(DATA FOR ANALYSIS)

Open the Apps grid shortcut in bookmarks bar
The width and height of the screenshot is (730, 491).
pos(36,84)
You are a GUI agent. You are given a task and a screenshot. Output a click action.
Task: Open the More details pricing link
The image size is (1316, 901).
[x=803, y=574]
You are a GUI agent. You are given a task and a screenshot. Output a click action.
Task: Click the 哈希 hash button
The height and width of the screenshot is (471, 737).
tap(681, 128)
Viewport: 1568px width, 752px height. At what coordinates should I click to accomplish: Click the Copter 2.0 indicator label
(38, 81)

(End DATA FOR ANALYSIS)

Every line above needs to be repeated exactly as shown.

- ANSWER BELOW
Open the Apps grid shortcut in bookmarks bar
The width and height of the screenshot is (730, 491).
pos(36,84)
You are a GUI agent. You are given a task and a screenshot. Output a click action.
Task: Open the More details pricing link
The image size is (1316, 901).
[x=803, y=574]
You are a GUI agent. You are given a task and a screenshot. Output a click action.
Task: Click the 哈希 hash button
The height and width of the screenshot is (471, 737).
tap(681, 128)
Viewport: 1568px width, 752px height. At what coordinates should I click to accomplish: Click the Copter 2.0 indicator label
(38, 81)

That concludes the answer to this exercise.